The 1979 and 2009 Cozy Coupes are on display in an exhibit at the Macedonia Preservation Facility of The Crawford Auto-Aviation Museum in Ohio.

Courtesy of Little Tikes

Across the Midwest, auto plants are on extended summer breaks or, worse, shuttered for good as turmoil in the industry continues. But there's one factory in Ohio that can barely keep up with demand for its hot car.

It has two doors and an iconic, compact design.

"This car really has done a great job of reading what the consumers want these days," says auto expert Paul Eisenstein. He publishes TheDetroitBureau.com.

"Whether you're talking about its performance, which is pretty good, depending on who's behind the wheel. It has a lot of really nice features," says Eisenstein. "You don't have to worry about these vehicles breaking down. In this case, the driver might break down a little bit. Get a little tired and have to count on Mom and Dad."

Wait. Mom and Dad? Yes, the nation's best-selling car is the Little Tikes Cozy Coupe: that molded plastic yellow and red sub-subcompact with countless fans like 3-year-old Audrey Kuntz of North Royalton, Ohio. She makes car sounds as she rides around in her Cozy Coupe.

The Cozy Coupe is delightfully low-tech and environmentally friendly. No gas or batteries are needed. It's powered by a toddler's legs or a parent's push.

The Little Tikes factory in Hudson, Ohio, runs 24 hours a day, cranking out a Cozy Coupe every minute. Sales have remained strong, moving more than 450,000 of these cute plastic cars every year in the U.S. That's more than the runners-up in the sales race: the Toyota Camry or Honda Accord.

Bill Holcomb, the plant manager, says it feels nice to be in an auto factory in Ohio that is doing pretty well. "The Cozy Coupe isn't subject to the same woes that Chrysler and GM are subject to today," he says.

The little car has gone through only a few minor face-lifts in its life span. Little Tikes executive Tom Richmond says the biggest change actually came this year with a new front end that looks like a happy face, with big cartoonish eyes.

"We've given Cozy a personality," he says. "He has a full-length video. He has eyes, he has a mouth; we've humanized him."

The Cozy Coupe also now has cupholders.

"Of course those are primarily for Mom and Dad, but [they're] also a great place for sippy cups and so on," he explains.

As the Cozy Coupe celebrates its 30th anniversary this year, it entered automotive history.

Last weekend, the Crawford Auto-Aviation Museum in Cleveland inducted the Cozy Coupe into its permanent collection.
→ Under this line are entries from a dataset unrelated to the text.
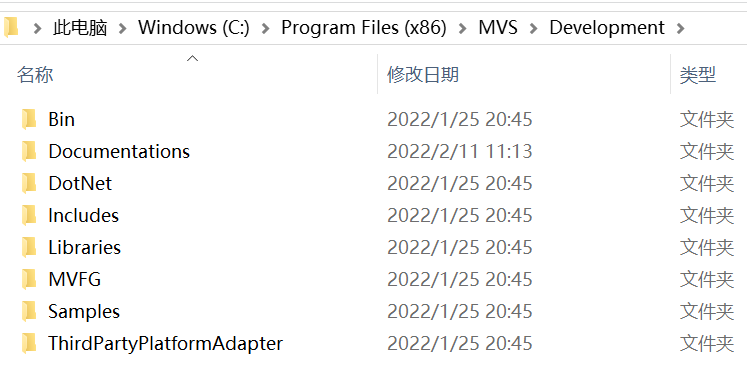This screenshot has width=747, height=366.
Task: Select the Libraries folder icon
Action: point(29,247)
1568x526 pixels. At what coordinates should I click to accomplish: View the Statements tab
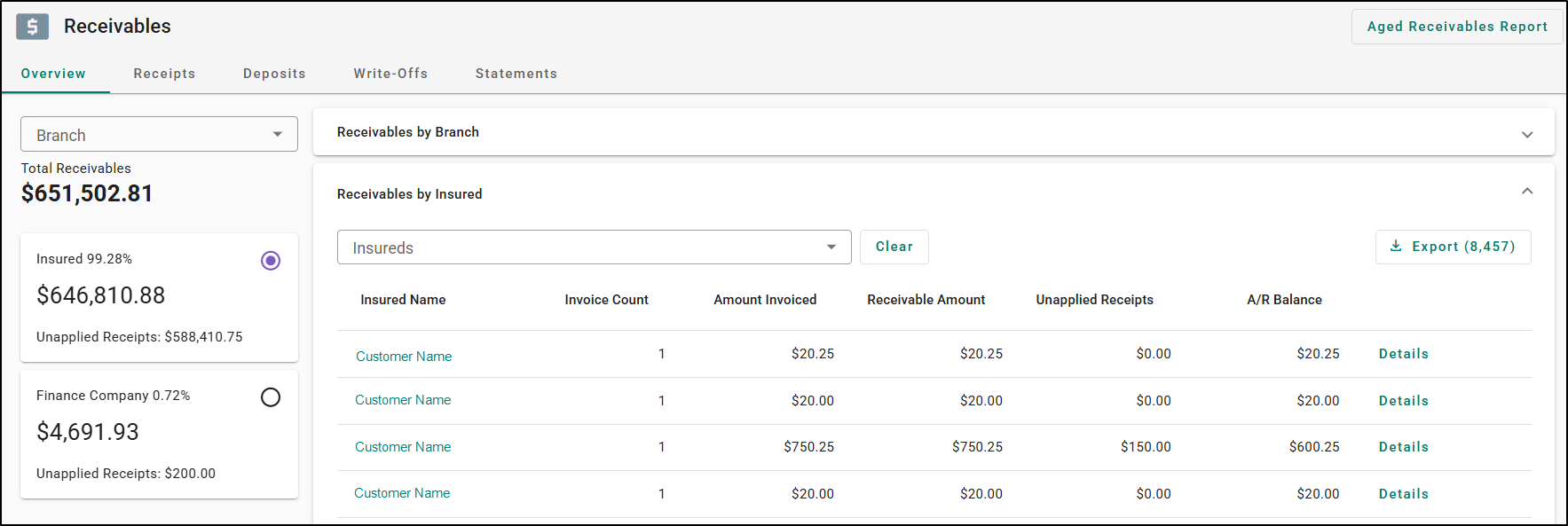point(516,74)
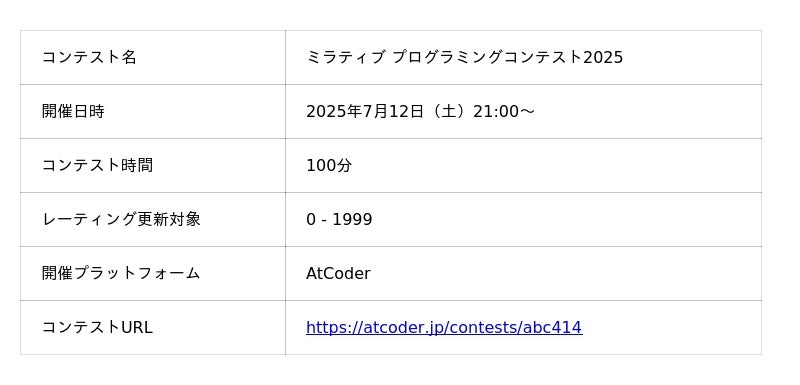Click the 2025年7月12日（土）21:00～ date value
Screen dimensions: 800x385
pyautogui.click(x=420, y=111)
Museum Director Allan Unrein says it deserves to be among the historic Model T's and Packards.

"This, of all the cars I've ever seen in my life, that's the only one everybody aspires to. That's the Cozy Coupe," he says.

Unrein says that when the kids came for the induction, he realized the beleaguered automakers could learn a thing or two from the Cozy Coupe when designing their new models.

"Sometimes they become too appliancelike," he says. "They just lost that emotional appeal where there is emotional appeal. Those kids who were riding around, I can take it from them and they're all sad and crying, you know. I can take your Honda away from you and you're not going to be sad and crying. I'll find something else or whatever."

No wonder Honda and Toyota can't compete. Oh, and maybe the fact that the Cozy Coupe sells for the low-low price of $49.

Dan Bobkoff reports for member station WCPN in Cleveland.